From one rich man to another, the house was auctioned and sold. Perhaps the owners found it far or hard to keep since Sculpture House was built on Genesee Mountain for that’s how Architect Deaton pictured it – building on a high point to have the world just right below you. Given that, its owner had to drive miles just to get to it thus only letting them live there for ten days or so. Aside from that, its exterior is 50% glass, the teenagers around Genesee Mountain just broke all of them one time and as a result, the snow, rain and animals got in and lived in it. Even the animals got to Arch Deaton’s dream first. After so many years, the house was bought by this buyer who’d never sell it for he looked at it the same way Ach Deaton did. His name is Michael Dunahay.

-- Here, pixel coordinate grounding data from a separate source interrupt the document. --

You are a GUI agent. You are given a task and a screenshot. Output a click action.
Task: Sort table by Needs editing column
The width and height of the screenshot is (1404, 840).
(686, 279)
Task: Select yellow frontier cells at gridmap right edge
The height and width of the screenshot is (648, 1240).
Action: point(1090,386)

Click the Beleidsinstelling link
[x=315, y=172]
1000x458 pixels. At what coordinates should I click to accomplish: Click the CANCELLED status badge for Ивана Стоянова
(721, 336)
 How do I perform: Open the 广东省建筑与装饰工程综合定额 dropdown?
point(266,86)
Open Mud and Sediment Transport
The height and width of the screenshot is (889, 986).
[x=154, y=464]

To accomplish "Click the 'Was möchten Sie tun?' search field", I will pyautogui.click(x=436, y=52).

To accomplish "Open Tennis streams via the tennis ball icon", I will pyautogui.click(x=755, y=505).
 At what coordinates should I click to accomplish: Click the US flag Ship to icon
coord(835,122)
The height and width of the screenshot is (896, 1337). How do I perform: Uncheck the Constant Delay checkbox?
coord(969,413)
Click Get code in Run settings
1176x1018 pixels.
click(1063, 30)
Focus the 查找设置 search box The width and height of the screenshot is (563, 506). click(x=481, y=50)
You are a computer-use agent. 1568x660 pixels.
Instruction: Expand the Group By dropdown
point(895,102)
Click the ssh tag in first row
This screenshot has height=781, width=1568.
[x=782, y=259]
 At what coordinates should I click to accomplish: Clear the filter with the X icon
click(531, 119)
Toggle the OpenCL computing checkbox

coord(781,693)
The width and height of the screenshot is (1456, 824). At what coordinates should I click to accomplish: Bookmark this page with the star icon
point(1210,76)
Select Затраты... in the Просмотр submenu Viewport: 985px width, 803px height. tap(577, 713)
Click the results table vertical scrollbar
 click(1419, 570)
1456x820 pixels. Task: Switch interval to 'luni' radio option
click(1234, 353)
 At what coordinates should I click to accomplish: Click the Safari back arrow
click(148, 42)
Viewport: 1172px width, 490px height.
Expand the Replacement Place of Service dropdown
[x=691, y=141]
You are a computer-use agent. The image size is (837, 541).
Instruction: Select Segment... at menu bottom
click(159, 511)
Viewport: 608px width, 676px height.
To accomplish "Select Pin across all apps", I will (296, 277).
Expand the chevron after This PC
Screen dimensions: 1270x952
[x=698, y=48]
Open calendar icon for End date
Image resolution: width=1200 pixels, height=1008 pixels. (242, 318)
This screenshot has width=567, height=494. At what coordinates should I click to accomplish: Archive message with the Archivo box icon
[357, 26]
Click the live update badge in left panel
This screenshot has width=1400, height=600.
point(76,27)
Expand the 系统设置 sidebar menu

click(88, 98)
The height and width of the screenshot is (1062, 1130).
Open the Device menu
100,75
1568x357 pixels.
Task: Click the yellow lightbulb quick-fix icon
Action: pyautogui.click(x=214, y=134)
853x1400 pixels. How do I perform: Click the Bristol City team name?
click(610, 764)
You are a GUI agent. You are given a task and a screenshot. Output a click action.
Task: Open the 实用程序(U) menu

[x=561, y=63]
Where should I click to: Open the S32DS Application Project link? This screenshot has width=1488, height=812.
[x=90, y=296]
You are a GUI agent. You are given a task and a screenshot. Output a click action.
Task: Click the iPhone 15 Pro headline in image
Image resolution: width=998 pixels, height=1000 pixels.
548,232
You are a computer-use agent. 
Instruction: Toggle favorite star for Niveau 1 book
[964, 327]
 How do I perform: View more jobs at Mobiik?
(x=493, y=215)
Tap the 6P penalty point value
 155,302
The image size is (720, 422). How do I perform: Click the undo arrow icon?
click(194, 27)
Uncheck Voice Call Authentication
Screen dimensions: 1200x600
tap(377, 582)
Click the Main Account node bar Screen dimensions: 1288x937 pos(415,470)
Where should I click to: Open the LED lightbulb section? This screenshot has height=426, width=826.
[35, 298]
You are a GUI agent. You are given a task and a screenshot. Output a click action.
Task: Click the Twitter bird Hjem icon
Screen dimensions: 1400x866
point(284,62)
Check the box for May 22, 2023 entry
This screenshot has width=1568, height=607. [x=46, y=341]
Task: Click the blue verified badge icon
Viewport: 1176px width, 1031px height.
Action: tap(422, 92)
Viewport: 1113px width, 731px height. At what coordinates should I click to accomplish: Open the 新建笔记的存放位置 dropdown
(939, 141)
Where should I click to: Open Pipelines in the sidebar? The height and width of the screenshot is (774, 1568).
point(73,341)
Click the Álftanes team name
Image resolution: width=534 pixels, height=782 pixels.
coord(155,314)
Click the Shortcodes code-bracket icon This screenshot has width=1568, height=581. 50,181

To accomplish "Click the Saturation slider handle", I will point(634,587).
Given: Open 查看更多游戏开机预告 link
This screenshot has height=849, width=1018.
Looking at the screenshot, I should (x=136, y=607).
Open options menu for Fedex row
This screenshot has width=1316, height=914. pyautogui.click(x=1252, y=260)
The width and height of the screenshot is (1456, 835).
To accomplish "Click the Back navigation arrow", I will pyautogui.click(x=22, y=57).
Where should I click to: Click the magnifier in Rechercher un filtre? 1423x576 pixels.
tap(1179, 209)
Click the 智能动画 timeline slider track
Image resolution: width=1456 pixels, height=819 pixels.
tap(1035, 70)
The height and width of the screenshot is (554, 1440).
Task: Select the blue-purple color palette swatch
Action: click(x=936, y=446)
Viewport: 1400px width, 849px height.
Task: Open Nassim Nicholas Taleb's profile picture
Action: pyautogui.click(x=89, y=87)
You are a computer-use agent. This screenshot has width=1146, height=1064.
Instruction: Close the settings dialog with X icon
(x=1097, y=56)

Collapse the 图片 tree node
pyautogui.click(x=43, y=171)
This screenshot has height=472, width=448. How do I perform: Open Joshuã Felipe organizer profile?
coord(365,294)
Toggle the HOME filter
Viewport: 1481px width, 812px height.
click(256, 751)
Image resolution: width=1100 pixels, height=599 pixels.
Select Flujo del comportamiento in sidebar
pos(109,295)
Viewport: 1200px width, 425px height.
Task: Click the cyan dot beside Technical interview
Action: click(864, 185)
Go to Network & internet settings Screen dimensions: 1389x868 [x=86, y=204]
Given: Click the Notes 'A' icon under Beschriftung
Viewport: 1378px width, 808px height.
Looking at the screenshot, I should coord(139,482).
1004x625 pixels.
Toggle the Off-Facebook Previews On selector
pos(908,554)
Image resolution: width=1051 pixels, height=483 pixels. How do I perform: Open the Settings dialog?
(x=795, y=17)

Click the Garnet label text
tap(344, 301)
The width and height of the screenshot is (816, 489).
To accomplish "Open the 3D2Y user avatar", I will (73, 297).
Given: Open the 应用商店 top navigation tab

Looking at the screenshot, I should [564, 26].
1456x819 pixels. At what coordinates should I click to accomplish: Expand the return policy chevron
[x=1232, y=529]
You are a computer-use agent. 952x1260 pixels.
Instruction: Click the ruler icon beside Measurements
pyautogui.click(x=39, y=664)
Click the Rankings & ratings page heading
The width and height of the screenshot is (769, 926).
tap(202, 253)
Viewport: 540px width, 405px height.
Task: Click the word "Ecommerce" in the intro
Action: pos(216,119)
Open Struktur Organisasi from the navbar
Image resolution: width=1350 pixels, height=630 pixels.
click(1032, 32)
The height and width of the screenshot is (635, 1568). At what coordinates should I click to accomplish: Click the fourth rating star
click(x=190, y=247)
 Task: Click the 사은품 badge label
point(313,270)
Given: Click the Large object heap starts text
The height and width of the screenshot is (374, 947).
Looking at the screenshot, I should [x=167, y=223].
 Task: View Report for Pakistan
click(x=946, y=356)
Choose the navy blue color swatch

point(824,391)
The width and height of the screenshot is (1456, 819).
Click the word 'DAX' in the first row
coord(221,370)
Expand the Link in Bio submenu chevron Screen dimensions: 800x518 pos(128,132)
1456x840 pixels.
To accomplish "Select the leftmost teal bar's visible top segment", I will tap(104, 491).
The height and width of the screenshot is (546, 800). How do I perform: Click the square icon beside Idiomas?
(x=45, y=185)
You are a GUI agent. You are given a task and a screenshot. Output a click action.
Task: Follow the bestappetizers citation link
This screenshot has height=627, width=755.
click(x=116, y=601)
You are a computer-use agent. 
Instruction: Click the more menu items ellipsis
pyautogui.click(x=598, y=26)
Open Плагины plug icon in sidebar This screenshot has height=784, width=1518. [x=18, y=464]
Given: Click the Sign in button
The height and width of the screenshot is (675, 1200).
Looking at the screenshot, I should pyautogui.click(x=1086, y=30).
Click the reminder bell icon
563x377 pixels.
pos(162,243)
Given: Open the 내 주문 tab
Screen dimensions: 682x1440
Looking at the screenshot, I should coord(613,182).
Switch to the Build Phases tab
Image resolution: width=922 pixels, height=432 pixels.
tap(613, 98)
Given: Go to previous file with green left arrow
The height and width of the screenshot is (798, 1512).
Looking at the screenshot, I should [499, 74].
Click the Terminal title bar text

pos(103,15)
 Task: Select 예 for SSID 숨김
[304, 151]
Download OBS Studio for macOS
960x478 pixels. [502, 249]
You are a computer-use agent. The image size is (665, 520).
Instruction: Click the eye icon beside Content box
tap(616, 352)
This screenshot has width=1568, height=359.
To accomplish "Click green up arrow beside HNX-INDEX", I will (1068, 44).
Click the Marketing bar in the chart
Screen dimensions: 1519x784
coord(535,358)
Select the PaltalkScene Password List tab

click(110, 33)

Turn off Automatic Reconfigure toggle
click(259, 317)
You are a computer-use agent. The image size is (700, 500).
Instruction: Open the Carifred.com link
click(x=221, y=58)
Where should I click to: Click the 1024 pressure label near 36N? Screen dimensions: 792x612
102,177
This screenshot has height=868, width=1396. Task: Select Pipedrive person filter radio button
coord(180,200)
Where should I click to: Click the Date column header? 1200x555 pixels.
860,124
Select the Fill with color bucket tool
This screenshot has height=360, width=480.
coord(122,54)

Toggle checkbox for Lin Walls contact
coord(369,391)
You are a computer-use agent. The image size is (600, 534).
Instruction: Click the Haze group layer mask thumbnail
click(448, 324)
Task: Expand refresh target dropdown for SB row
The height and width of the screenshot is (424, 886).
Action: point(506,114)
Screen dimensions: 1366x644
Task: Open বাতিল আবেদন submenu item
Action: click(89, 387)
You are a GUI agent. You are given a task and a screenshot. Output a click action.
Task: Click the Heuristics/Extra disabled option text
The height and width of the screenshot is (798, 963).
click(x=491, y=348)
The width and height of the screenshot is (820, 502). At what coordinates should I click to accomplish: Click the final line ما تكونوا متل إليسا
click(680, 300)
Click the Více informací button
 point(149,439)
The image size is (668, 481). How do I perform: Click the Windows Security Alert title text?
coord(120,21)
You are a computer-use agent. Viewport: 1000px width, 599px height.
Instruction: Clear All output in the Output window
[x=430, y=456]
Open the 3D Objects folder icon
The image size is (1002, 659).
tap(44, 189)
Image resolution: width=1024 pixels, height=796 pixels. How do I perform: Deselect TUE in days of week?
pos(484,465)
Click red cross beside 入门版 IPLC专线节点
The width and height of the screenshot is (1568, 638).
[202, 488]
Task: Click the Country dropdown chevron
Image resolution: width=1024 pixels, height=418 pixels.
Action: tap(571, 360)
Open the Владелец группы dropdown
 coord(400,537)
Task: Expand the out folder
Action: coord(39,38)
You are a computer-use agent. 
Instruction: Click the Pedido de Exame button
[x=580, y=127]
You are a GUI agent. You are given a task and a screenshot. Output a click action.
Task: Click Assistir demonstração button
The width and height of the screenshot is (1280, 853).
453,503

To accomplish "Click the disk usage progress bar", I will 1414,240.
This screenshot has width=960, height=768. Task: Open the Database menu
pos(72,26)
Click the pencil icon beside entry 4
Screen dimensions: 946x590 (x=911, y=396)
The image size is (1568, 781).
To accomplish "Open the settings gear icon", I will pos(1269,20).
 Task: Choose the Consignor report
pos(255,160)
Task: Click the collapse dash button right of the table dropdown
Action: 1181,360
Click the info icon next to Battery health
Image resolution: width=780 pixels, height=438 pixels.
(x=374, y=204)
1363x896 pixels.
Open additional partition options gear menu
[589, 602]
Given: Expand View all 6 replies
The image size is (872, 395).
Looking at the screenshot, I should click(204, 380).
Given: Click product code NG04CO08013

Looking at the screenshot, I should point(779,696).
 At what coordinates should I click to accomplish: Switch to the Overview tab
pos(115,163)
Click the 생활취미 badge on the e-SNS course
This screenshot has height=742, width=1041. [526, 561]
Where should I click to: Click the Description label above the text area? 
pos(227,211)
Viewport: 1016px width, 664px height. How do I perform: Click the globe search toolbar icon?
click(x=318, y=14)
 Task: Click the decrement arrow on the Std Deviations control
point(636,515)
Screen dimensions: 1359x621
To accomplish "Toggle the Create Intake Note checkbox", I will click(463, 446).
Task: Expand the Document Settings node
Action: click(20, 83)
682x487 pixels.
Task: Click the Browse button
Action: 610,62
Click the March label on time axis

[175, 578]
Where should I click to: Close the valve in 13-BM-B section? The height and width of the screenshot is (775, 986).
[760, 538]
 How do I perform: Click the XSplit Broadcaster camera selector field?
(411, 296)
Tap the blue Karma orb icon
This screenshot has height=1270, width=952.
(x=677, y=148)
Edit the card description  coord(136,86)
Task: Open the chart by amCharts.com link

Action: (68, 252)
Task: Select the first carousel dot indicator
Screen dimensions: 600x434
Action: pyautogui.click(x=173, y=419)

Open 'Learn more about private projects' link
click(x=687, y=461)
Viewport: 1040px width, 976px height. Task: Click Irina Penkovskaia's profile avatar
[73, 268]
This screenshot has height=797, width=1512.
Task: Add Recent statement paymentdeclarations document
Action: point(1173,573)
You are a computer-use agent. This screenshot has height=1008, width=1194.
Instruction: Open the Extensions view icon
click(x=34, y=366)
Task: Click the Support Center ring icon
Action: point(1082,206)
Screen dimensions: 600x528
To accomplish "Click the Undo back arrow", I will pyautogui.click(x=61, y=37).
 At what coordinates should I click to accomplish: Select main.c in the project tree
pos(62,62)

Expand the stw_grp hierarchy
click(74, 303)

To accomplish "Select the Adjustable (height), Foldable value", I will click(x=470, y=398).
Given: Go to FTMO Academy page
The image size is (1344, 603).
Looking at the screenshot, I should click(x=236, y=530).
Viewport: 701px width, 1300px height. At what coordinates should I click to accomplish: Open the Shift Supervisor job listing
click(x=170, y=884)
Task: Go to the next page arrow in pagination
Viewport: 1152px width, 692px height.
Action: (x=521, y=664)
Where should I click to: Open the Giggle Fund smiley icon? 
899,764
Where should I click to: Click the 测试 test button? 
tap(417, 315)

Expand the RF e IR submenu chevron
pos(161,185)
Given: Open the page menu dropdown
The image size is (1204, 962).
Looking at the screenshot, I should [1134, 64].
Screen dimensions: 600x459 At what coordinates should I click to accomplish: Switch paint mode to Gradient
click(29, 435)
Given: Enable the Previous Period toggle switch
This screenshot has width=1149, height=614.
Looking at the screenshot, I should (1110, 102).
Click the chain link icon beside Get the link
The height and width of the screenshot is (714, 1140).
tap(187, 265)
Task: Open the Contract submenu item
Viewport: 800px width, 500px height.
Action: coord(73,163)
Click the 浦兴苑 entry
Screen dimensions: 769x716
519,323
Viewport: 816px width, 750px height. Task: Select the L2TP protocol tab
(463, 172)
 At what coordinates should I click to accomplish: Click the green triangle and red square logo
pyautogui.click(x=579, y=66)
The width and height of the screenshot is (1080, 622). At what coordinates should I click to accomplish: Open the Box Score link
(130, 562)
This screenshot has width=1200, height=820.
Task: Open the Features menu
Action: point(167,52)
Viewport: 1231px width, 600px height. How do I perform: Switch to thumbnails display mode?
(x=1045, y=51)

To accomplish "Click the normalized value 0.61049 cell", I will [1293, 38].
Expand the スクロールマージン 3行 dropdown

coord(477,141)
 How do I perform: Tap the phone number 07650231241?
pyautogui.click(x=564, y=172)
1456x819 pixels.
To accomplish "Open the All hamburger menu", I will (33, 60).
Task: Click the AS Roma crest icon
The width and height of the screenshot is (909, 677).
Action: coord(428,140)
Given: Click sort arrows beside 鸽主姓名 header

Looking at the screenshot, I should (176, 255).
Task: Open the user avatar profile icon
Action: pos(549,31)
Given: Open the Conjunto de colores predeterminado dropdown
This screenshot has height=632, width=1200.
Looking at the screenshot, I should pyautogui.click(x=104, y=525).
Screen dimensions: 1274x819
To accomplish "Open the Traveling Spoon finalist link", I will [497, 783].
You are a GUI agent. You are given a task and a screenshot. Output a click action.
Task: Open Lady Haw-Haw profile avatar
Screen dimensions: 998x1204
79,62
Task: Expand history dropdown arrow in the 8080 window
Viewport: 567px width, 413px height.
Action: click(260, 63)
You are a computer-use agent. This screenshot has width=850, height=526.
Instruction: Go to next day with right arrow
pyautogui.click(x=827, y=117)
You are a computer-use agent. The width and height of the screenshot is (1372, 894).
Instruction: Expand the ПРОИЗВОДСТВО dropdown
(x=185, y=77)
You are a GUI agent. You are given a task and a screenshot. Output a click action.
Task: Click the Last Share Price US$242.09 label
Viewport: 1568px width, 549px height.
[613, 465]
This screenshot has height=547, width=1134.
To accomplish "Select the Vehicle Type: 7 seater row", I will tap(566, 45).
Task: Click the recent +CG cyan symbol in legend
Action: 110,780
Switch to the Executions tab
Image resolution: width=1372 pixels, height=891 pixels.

Michael Dunahay is a descendent of pioneers who settled in Pueblo. “My mother always said the house had the best view in Colorado,” said Dunahay. Lucky for Dunahay, the preceding buyer of the house, Internet billionaire John J. Huggins, renovated it. Huggins paid $2 million for its renovation. Interestingly, he got Arch Deaton’s daughter Charley and her husband to design its interiors. Charley meticulously picked all the furniture because she wanted it to be perfect for her father’s design, as if she wanted to make her father’s dream live. Exotic materials, rare marbles and stones, everything had to perfectly fit. Huggins wanted to enhance it in the best way possible. Aside from hiring Charley, he even got Arch Deaton’s furniture design for the house custom-made. Since he was young, he was already in love with the house but then he never lived in it so he sold it to Michael Dunahay.


Even if Michael Dunahay got to buy it when his mother has passed away, he didn’t regret anything. In fact, he’s thinking of installing a windmill since it gets so airy up there. He wanted to expand the green environment of the said house. This is the difference between Dunahay and all the other buyers. He knew about the story of the house. It wasn’t just a product of a great modernist, it has a story.

Arch Deaton’s father was a geologist. He took them almost everywhere he went and Arch Deaton never forgot those places… the canyons, the gullies, the caves, the rocks and more. He got away from the cities filled with geometric buildings because at that time, Euclid’s grid was what they followed. He found it odd that people lived too geometric while the human anatomy is full of curves. So he came up with a building with no corners and said…

“On Genesee Mountain I found a high point of land where I could stand and feel the great reaches of the Earth. I wanted the shape of it to sing an unencumbered song.”